Pillowの Image.open はJPEGをデコードします。カメラがすでにJPEG圧縮しているため、ホストはRGB565の高コストなビットパッキングをやり直す必要がありません。ホストスクリプトは同じくらい簡単に、バイトをディスクに保存したり、OpenCVに渡したり、Webビューに送り込んだりできます。

12.8.4. スループットの考え方

達成可能なフレームレートを制約するものは3つあります:

  • カメラのキャプチャレート。プロトコルはセンサーが生成するよりも速くフレームを配信することはできません。選択したピクセル形式とフレームサイズがキャプチャに課す上限が天井になります。
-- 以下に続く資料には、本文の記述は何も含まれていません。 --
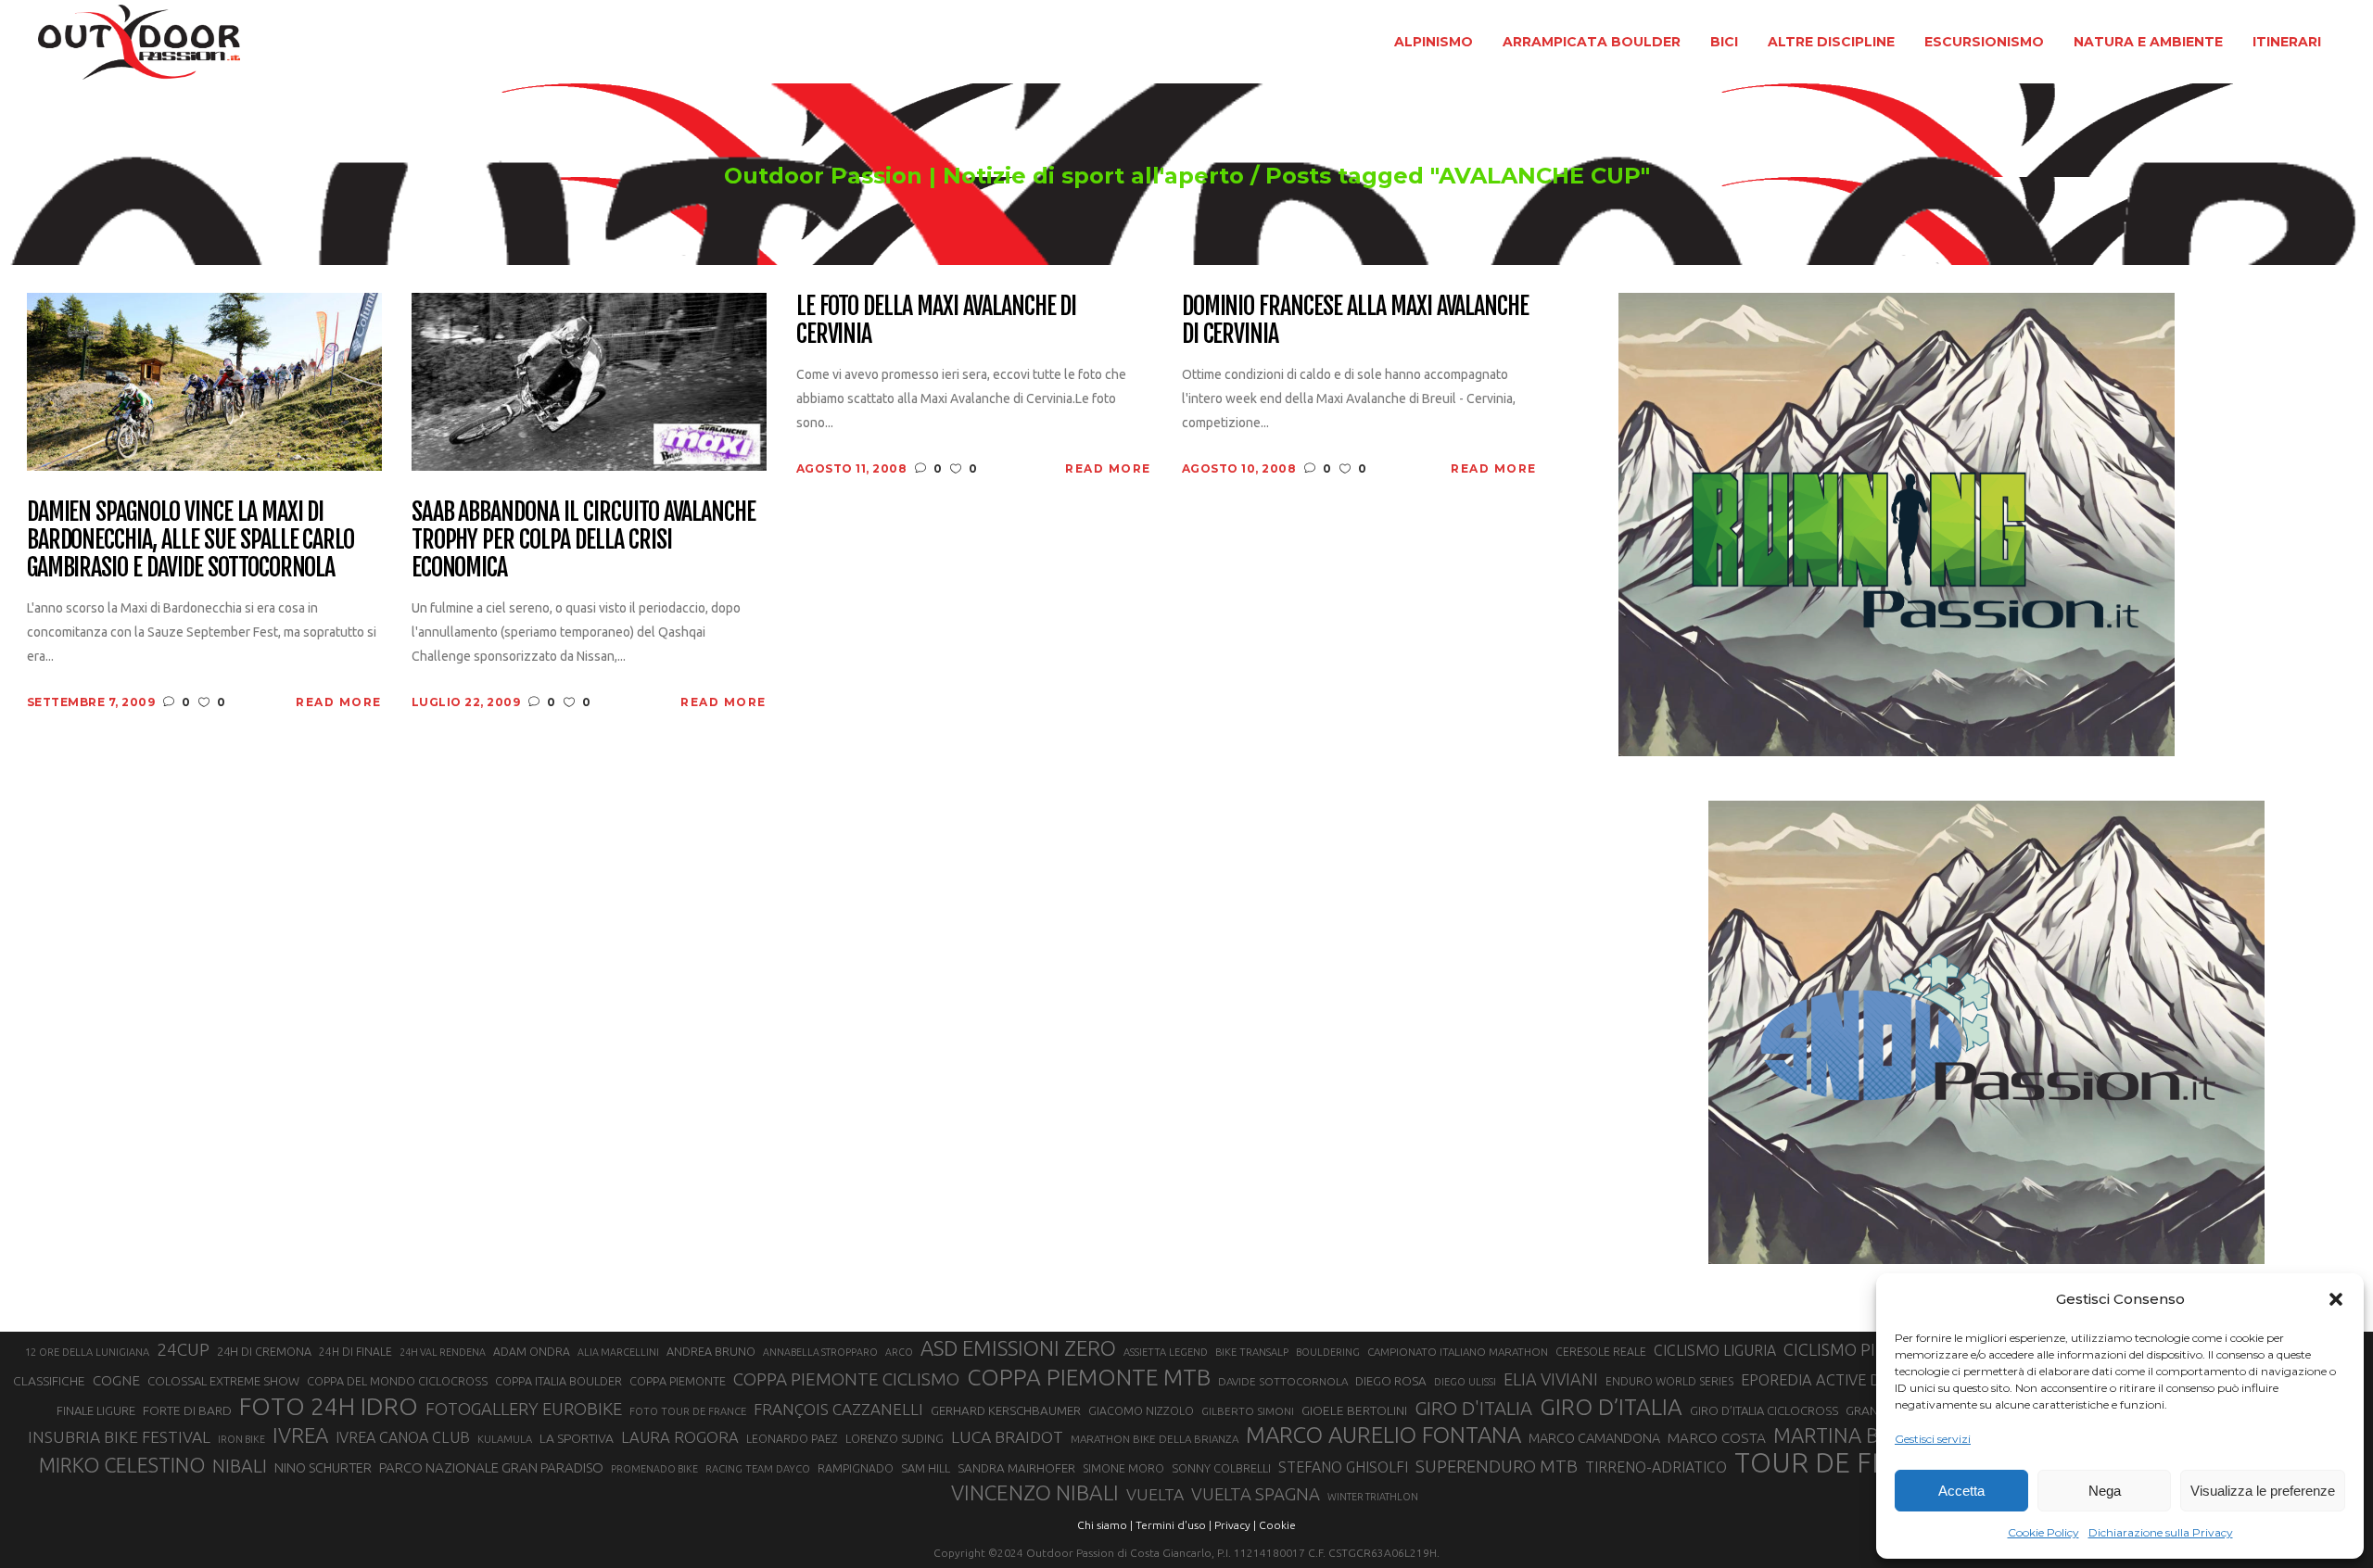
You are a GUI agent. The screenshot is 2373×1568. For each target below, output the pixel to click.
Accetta (1961, 1490)
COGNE (116, 1380)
  • ネゴシエートされた最大ペイロード。ペイロードが大きいほどフレームごとの断片数が減り、フレーミングのオーバーヘッドも減るため、プロトコルバッファが大きいカメラは小さいカメラよりも速くバイトを移動できます。

  • CRCとACKのオーバーヘッド。各パケットには14バイトのフレーミングに加えて1回のACK往復のコストがかかります。長い断片では1ペイロードあたりのオーバーヘッドは小さくなりますが、小さなペイロードではそれが支配的になります。

ほとんどのカメラからラップトップへのGUI作業では、制約要因はプロトコルスタックではなくカメラのキャプチャとJPEG圧縮の時間です。プロトコルがボトルネックになる場合(たとえば非圧縮の生フレームを高フレームレートでストリーミングする場合)の手段は、ACKを無効にすること(protocol.init(ack=False))、カメラが対応していればプロトコルバッファを増やすこと、あるいはGRAYSCALEでキャプチャして圧縮された各JPEGが3チャネルではなく1チャネルを運ぶようにし、エンコードされたフレームが伝送路上で明らかに小さくなるようにすることです。

フレームチャネルはカメラからホストへの標準的なデータフローです。同じバックエンドインターフェースに write メソッドを追加すれば、ホストは逆方向にもデータをプッシュできます。これは、オペレーターが単に見るだけでなく何かを 変更 したくなった瞬間に、インタラクティブなカメラツールが必要とするものです。